-------- Data in this exercise --------

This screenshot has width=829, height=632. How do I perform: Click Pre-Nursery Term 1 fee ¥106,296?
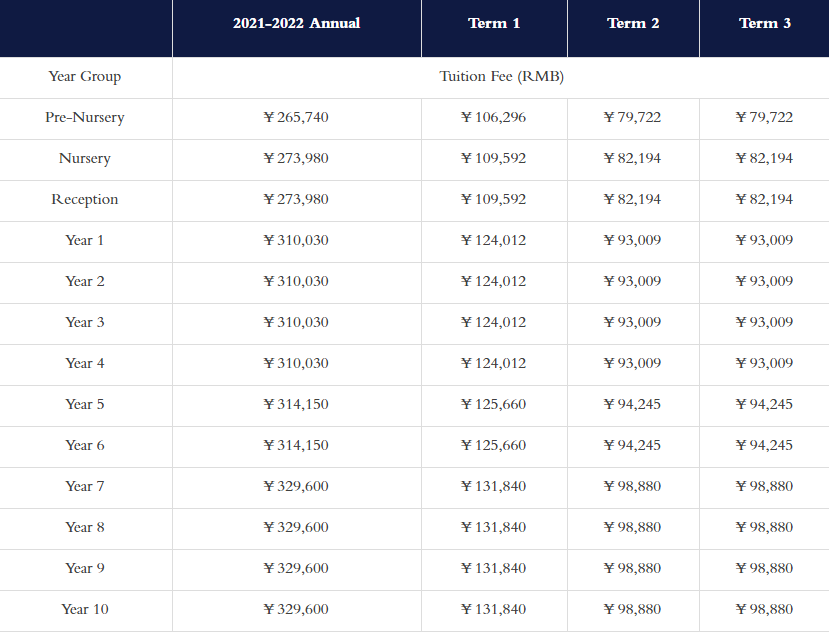click(494, 117)
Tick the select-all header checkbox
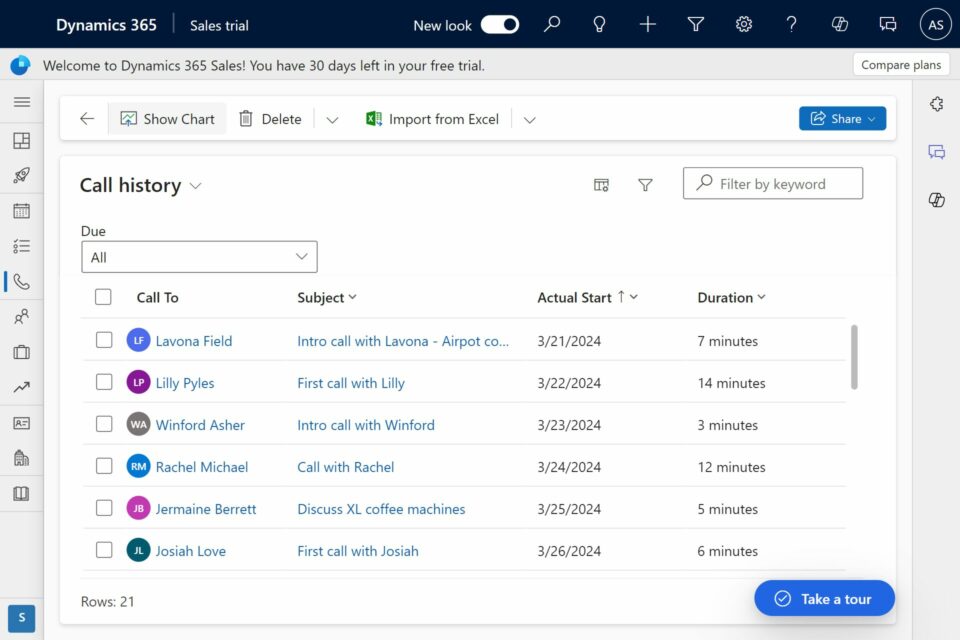 [x=104, y=297]
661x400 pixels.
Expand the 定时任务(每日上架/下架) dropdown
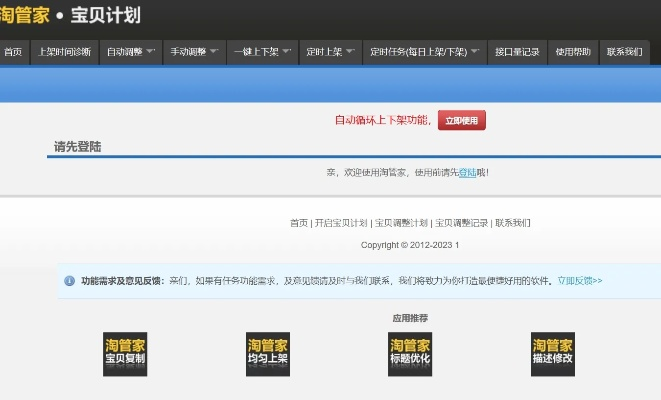pos(424,52)
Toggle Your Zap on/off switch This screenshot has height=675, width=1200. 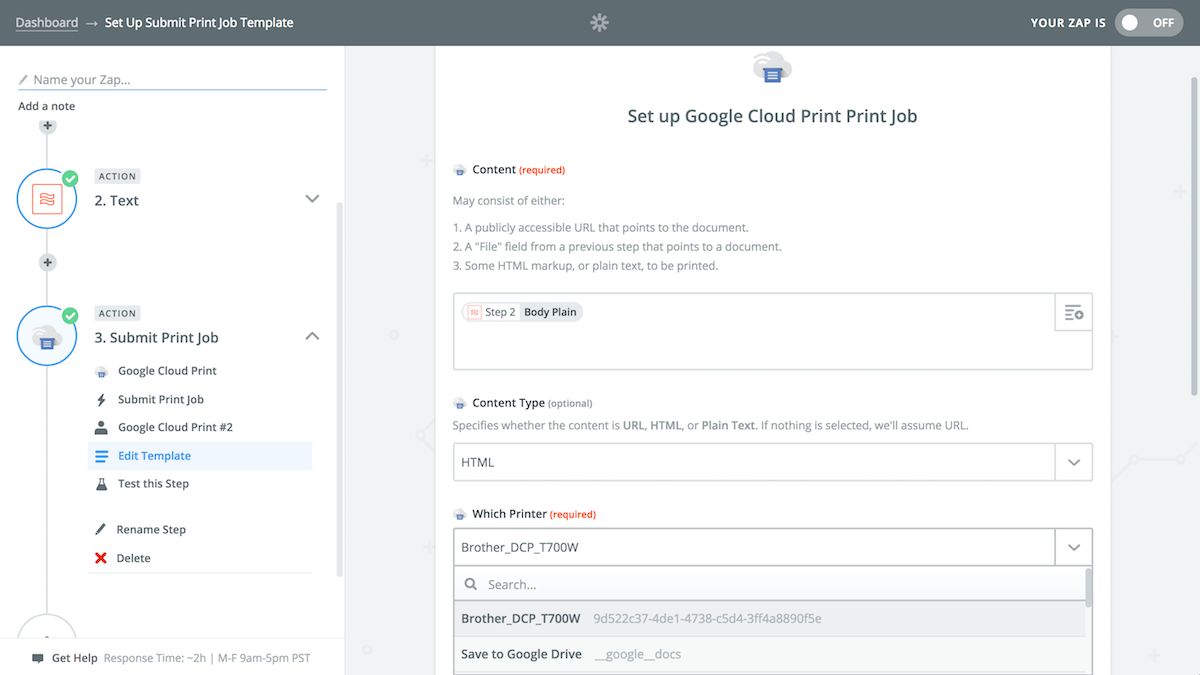(x=1146, y=22)
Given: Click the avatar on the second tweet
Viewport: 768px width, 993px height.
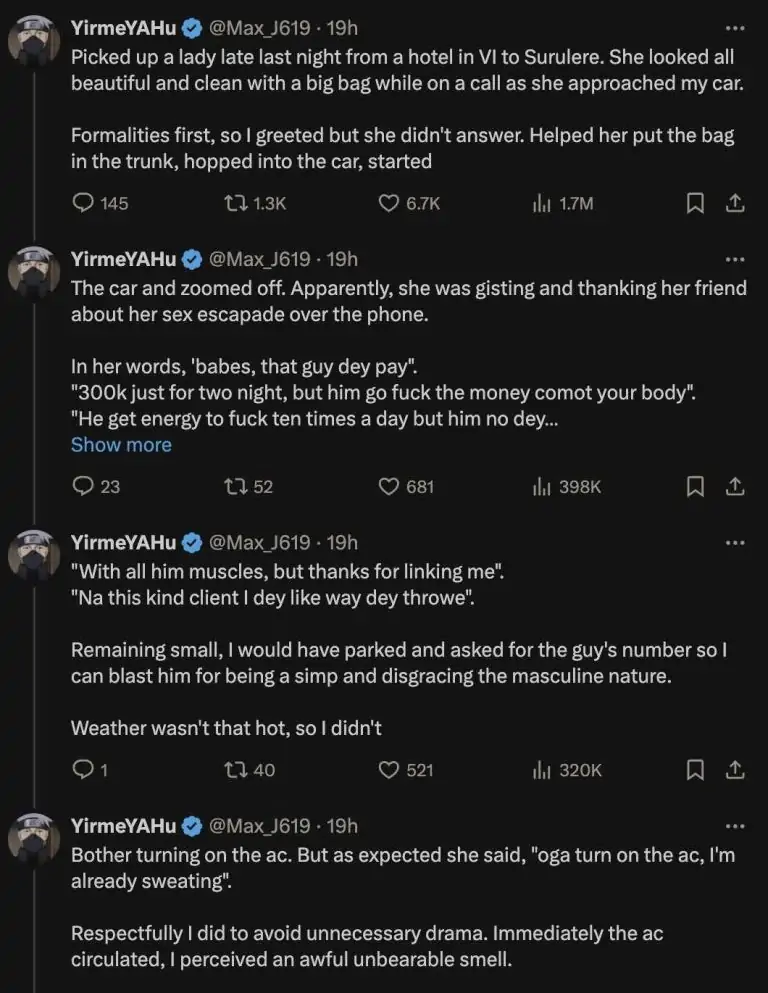Looking at the screenshot, I should 35,273.
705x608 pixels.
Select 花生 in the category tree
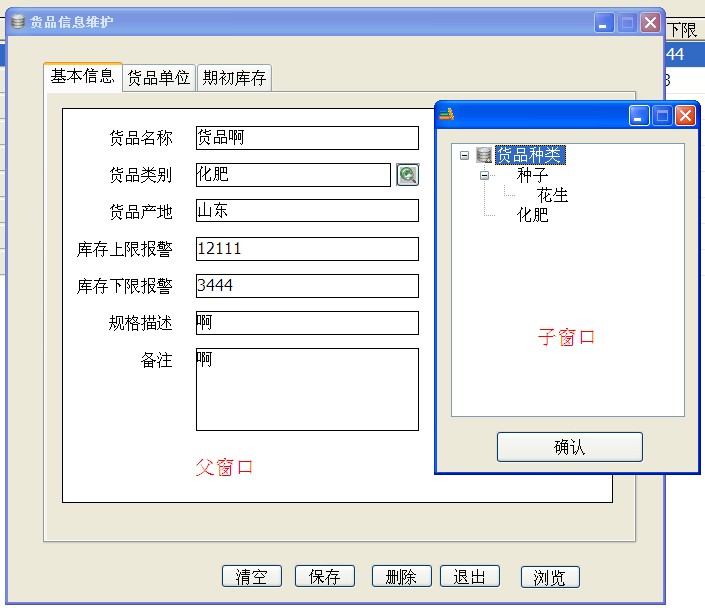pos(552,195)
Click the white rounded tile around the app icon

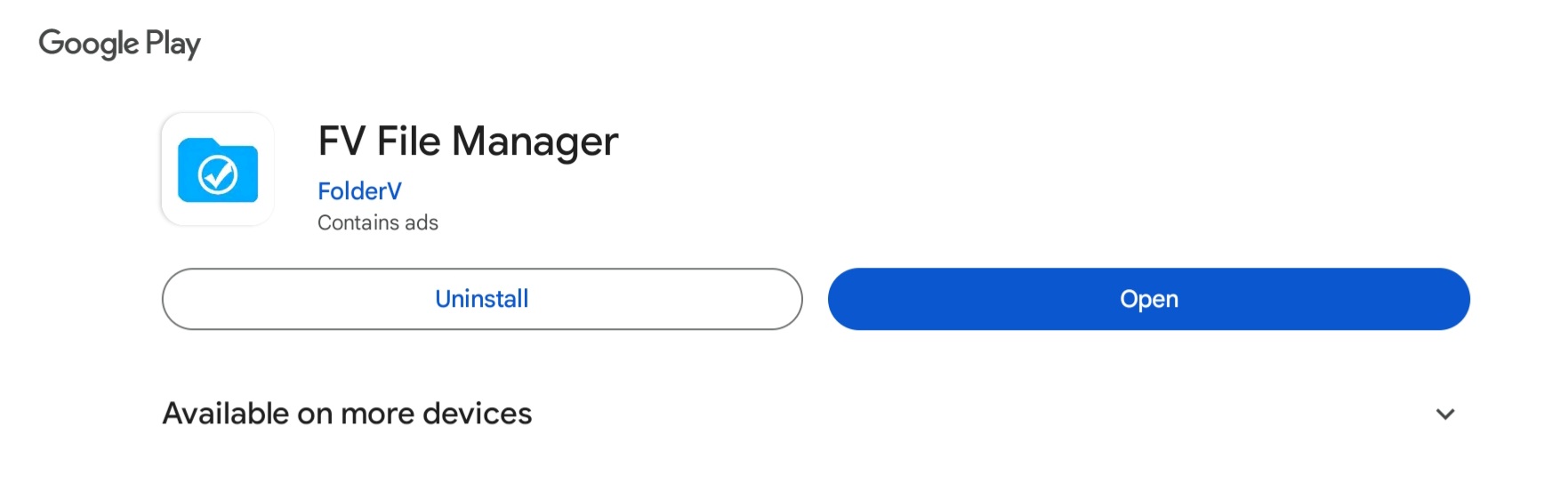(218, 169)
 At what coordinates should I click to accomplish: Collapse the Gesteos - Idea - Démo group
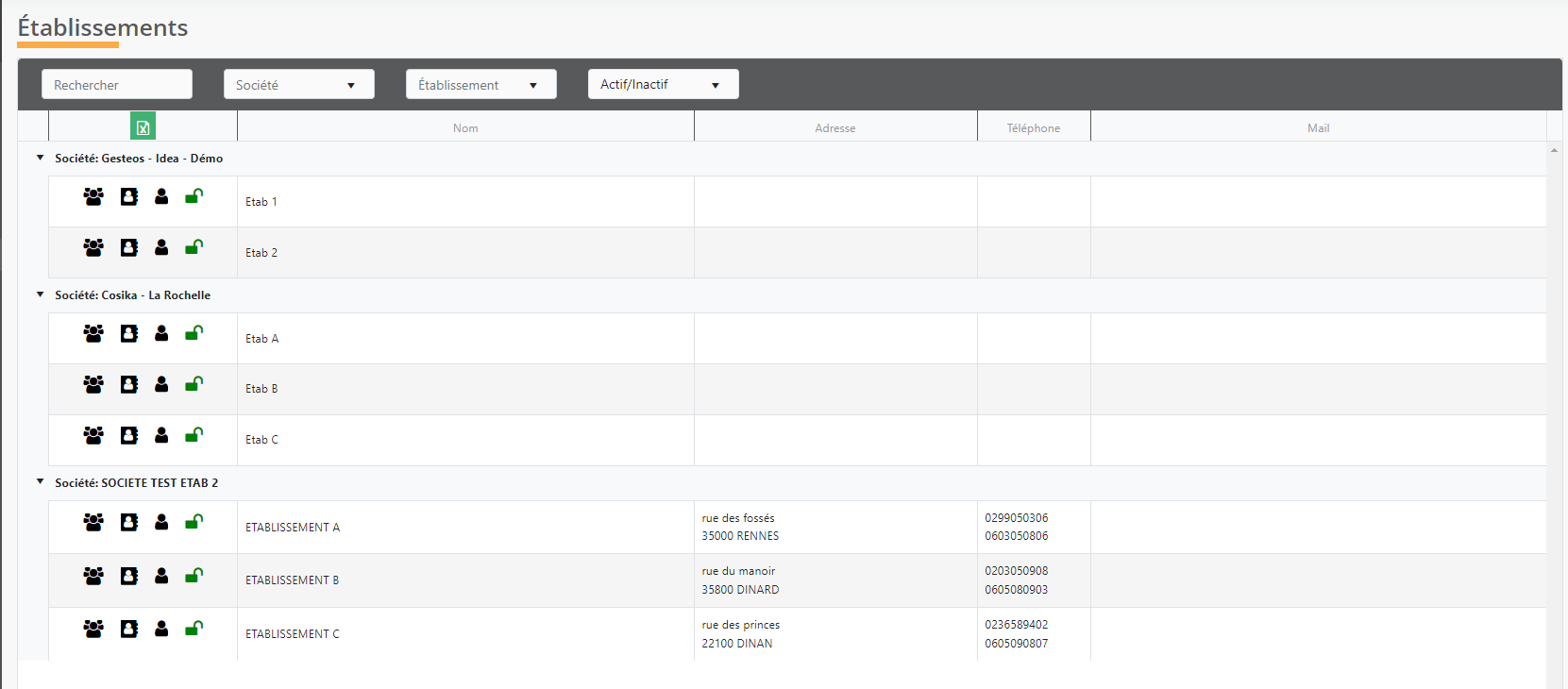[x=40, y=159]
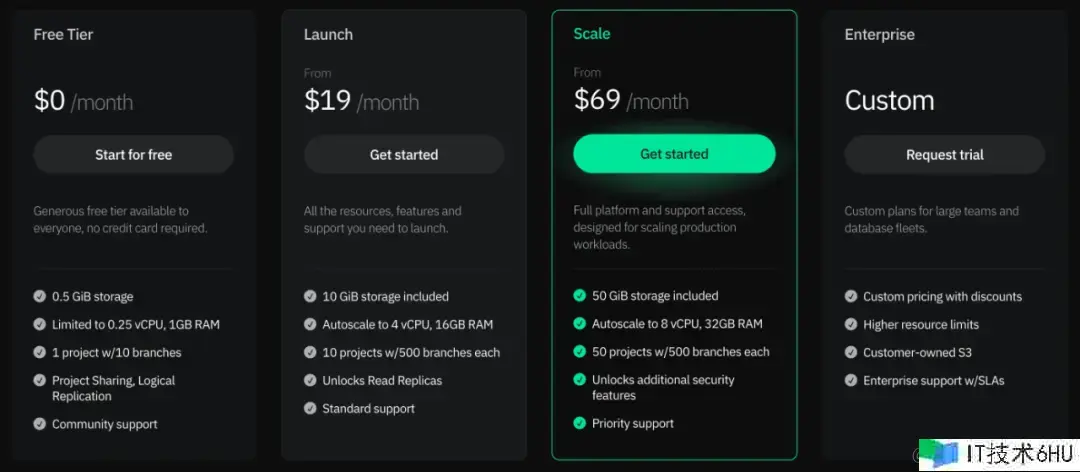Select the Launch plan heading
The width and height of the screenshot is (1080, 472).
(328, 34)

--------

Exercise:
Word for word, reproduce each line from the one with "At what coordinates" through the last line of the material above, both included, and drop the pictures.

Exercise solution:
 At what coordinates should I click to accomplish: Collapse the Gesteos - Idea - Démo group
[x=40, y=159]
Select the Launch plan heading
The width and height of the screenshot is (1080, 472).
(328, 34)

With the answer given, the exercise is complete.